ITEM 12. CERTAIN RELATIONSHIPS AND RELATED TRANSACTIONS
The Partnership has no employees and is dependent on the Managing General
Partner and its affiliates for the management and administration of all
partnership activities. The Partnership Agreement provides for payments to
affiliates for services and as reimbursement of certain expenses incurred by
affiliates on behalf of the Partnership. The following payments were made to the
Managing General Partner and affiliates during the years ended December 31,
1998 and 1997:
1998 1997
(in thousands)
Property management fees $680 $645
Reimbursement for services of affiliates (1) 215 185
(1) Included in "Reimbursement for services of affiliates" is approximately
$61,000 and $23,000 in construction oversight costs for 1998 and 1997,
respectively.
During the years ended December 31, 1998 and 1997, affiliates of the Managing
General Partner were entitled to receive 5% of gross receipts from all of the
Registrant's properties for providing property management services. The
Registrant paid to such affiliates $680,000 and $645,000 for the years ended
December 31, 1998 and 1997 respectively.
An affiliate of the Managing General Partner received reimbursement of
accountable administrative expenses amounting to approximately $215,000 and
$185,000 for the years ended December 31, 1998 and 1997, respectively.

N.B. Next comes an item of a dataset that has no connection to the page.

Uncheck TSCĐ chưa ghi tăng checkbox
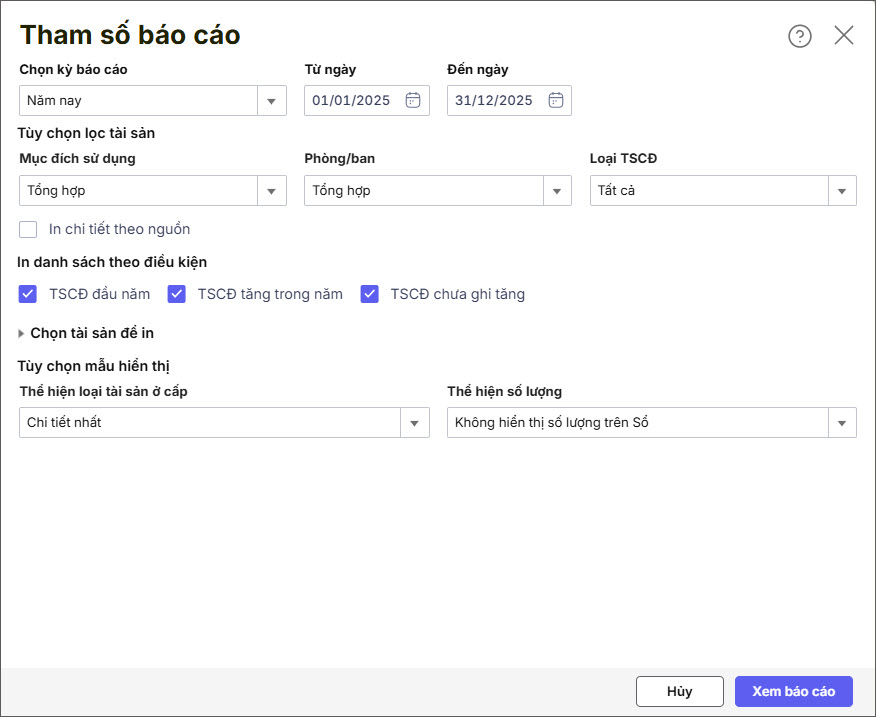The width and height of the screenshot is (876, 717). pos(370,294)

In addition, the Partnership paid approximately $27,000 in loan costs to
affiliates related to the refinancing of mortgages at Creekside Apartments and
The Lodge Apartments during the twelve months ended December 31, 1998. No loan
costs were paid in 1997. These loan costs are included in other assets and are
amortized as interest expense over the terms of the loan agreements.

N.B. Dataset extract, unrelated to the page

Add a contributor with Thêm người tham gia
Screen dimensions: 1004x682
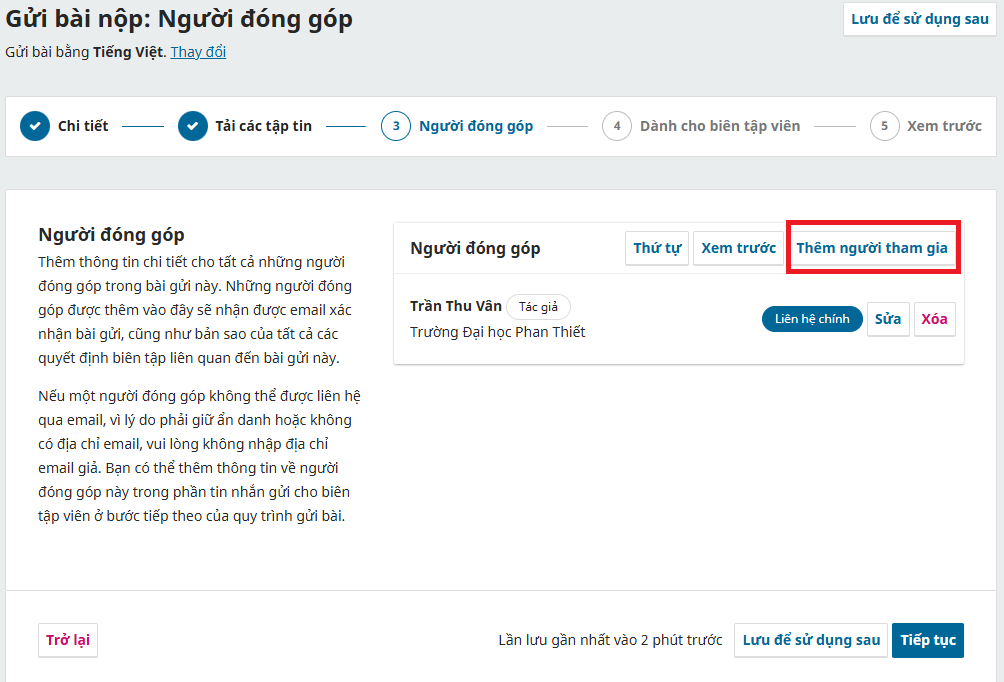click(x=871, y=248)
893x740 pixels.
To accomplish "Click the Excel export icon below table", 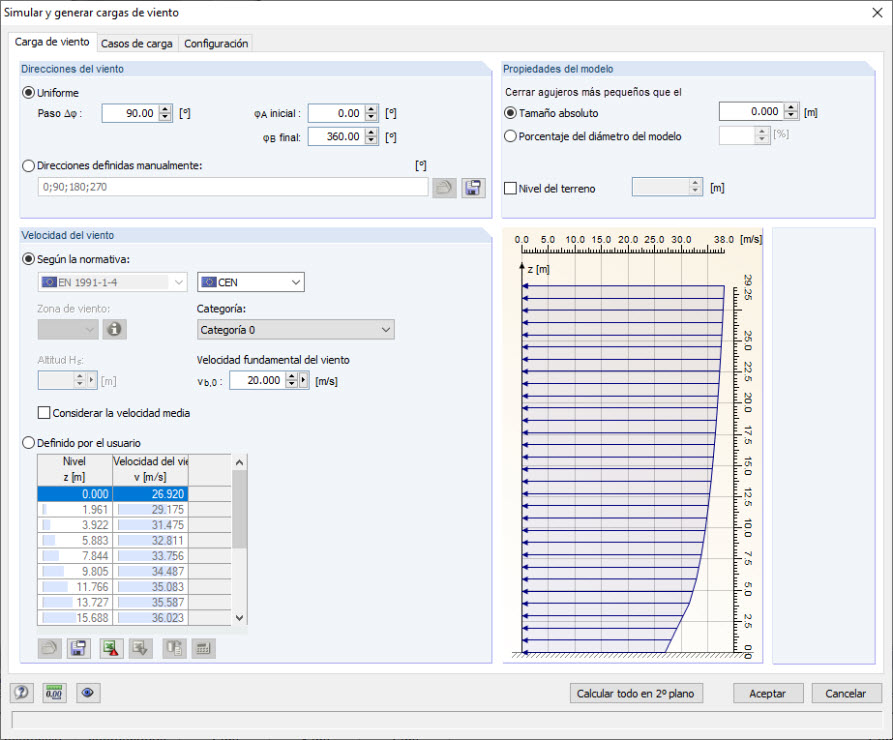I will click(111, 648).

For the period from January 1, 1997 through August 31, 1997, the Partnership
insured its properties under a master policy through an agency affiliated with
the Managing General Partner with an insurer unaffiliated with the Managing
General Partner. An affiliate of the Managing General Partner acquired, in the
acquisition of a business, certain financial obligations from an insurance
agency which was later acquired by the agent who placed the master policy. The
agent assumed the financial obligations to the affiliate of the Managing General
Partner which received payments on these obligations from the agent. The amount
of the Partnership's insurance premiums that accrued to the benefit of the
affiliate of the Managing General Partner by virtue of the agent's obligations
was not significant.
On August 28, 1997, an affiliate of the Managing General Partner ("the
Purchaser") commenced a tender offer for limited partnership interests in the
Partnership. The Purchaser offered to purchase up to 22,500 of the outstanding
units of limited partnership interest in the Partnership, at $225.00 per Unit,
net to the seller in cash. On October 6, 1997, the Purchaser closed the tender
offer and acquired 3,369.5 Units of limited partnership interest. AIMCO
currently owns, through its affiliates a total of 29,203 limited partnership
units or 38.938%. Consequently, AIMCO could be in a position to significantly
influence all voting decisions with respect to the Registrant. Under the
Partnership Agreement, unit holders holding a majority of the Units are entitled
to take action with respect to a variety of matters. When voting on matters,
AIMCO would in all likelihood vote the Units it acquired in a manner favorable
to the interests of the Managing General Partner because of their affiliation
with the Managing General Partner.
In accordance with the Partnership Agreement, the general partner is entitled to
receive cash distributions as follows: First, a Partnership management incentive
not to exceed ten percent, determined on a cumulative, noncompounded basis, of
cash from operations available for distribution (as defined in the Partnership
Agreement) distributed to partners, and second, a continuing interest
representing a two percent share of cash distributions, after allocation of the
Partnership management incentive. Cash distributions to the general partner for
the years ended December 31, 1998 and 1997 are as follows:
1998 1997
(in thousands)
Partnership management incentive $333 $300
Continuing interest 100 54
Total $433 $354
In accordance with the Partnership Agreement, the general partner received a
Partnership management incentive allocation equal to ten percent of net and
taxable income before gains on property dispositions. The general partner is
also allocated its two percent continuing interest in the Partnership's net and
taxable income after preceding allocation. The general partner is also
allocated gain on property dispositions to the extent it is entitled to receive
distributions and then twelve percent of any remaining gain.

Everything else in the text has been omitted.